A change in how Binance will handle some stablecoins on its exchange was announced on Monday, and it caused a stir in the cryptocurrency industry — not because it was a novel move, but because it might be seen as anti-competitive. And in a field without regulators, no one is there to object.
The biggest crypto exchange in the world announced that it would join rivals Coinbase and FTX in pooling its holdings of a few US dollar stablecoins, namely USDC from Circle, USDP from Paxos, and TUSD from True USD. The goal is to provide cryptocurrency exchanges more liquidity so they can facilitate more trades by combining a number of stablecoins into a single unit of currency, such as the dollar. Users still have the option to cash out their holdings back into those stablecoins if they decide to leave the exchange.
What sets Binance apart is how those tokens are pooled and the benefit that the firm — which, according to data from CryptoCompare, represents over half of daily trade on the top five cryptocurrency exchanges — derives from it. While Coinbase has started to merge USDC with conventional US dollars in its order books, Binance has announced that it will automatically convert all user deposits and holdings of certain stablecoins into BUSD, the exchange’s own stablecoin linked to the dollar.
Confusion regarding this decision abounded, and several Twitter threads sought to clarify it such as this one by Circle CEO Jeremy Allaire stating: “Sharing some perspective on Binance forced conversion of USDC. Lots of misleading headlines and interpretations. Binance is not ending support for USDC, and change will likely lead to more USDC flowing to Binance.”
An attempt at maintaining hegemony
The fact that Binance is effectively saying that the value of tokens like USDC and USDP is trustworthy enough to be granted a permanent 1-to-1 redemption with its own BUSD across withdrawals and deposits is a vote of confidence for tokens like that. It is of note, however, that the largest stablecoin by market value, Tether’s USDT, was conspicuously absent from the celebration.
But if we dig a bit further, Binance’s choice might just be an attempt to maintain its hegemony over the cryptocurrency markets. Given that Binance is now the top worldwide exchange, Clara Medalie, head of research at blockchain data startup Kaiko, noted that centralization around Binance is the main issue with this approach.
She wrote in an email that “auto-conversion guarantees that BUSD usage will continue to expand,” adding that “the more use cases that develop for BUSD, the lesser the possibility that a trader will choose to cash out into a different USD stablecoin.”
There is a case to be made that this is anti-competitive conduct and that markets, rather than exchanges, should determine which USD stablecoin to employ. She cited Binance’s recent efforts to enhance BUSD adoption, which included removing trading costs for its token with other crypto assets.

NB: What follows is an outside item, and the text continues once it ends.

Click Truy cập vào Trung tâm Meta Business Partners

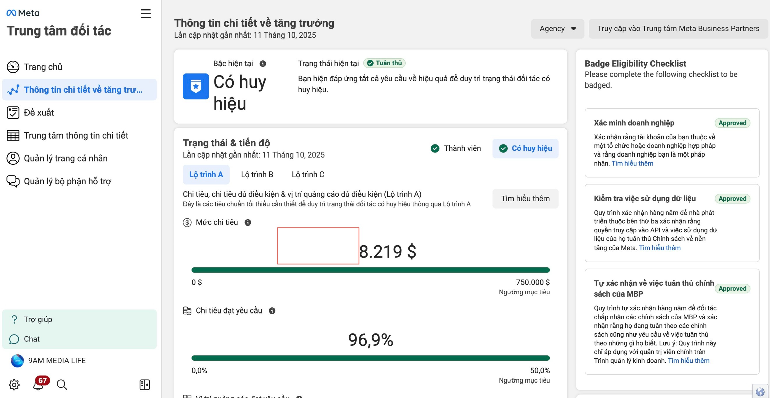click(678, 29)
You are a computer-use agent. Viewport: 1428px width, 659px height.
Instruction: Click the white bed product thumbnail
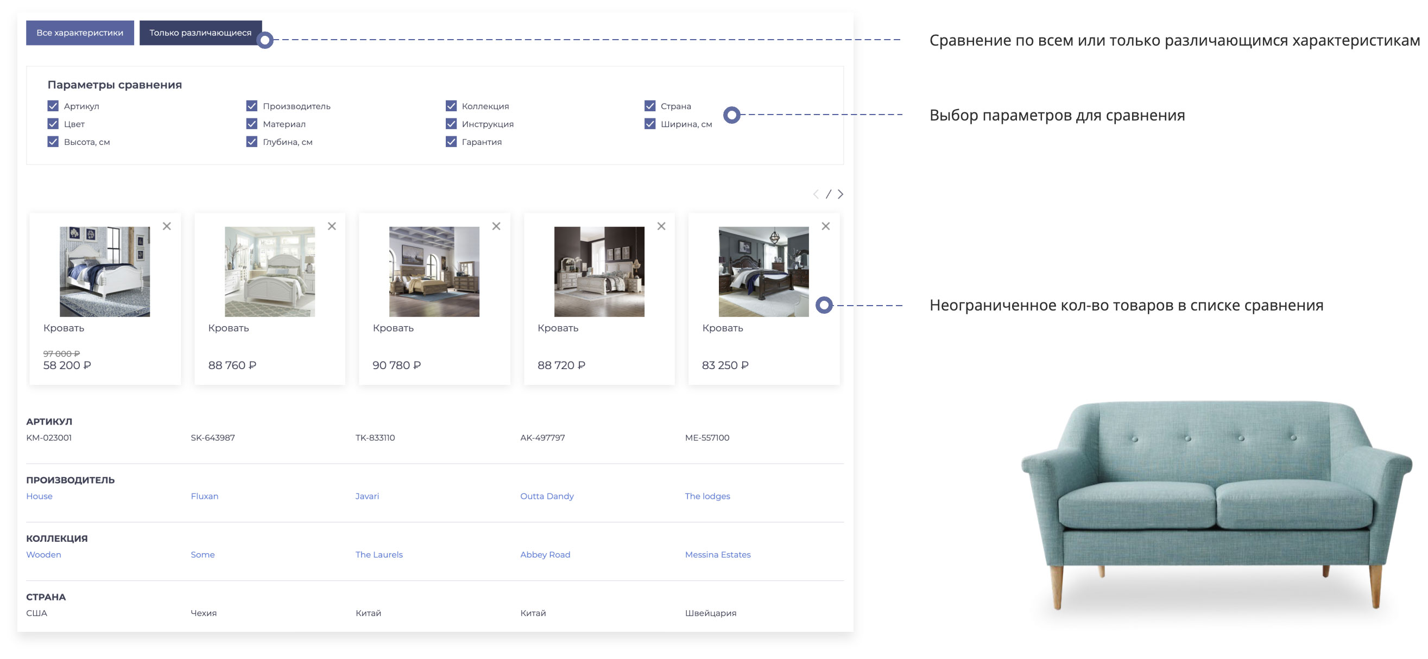pyautogui.click(x=105, y=272)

To be fair, Circle appears to have reached the same decision. Even if, in his opinion, USDC may ultimately gain, CEO Jeremy Allaire stated in a tweet on Tuesday that any exchange “unilaterally converting current client assets definitely would not fly for a regulated market in the US” and surely wouldn’t have been his choice of business plan.
In the absence of a comparable regulatory framework, Binance is free to act as it sees fit in this instance, regardless of any criticism.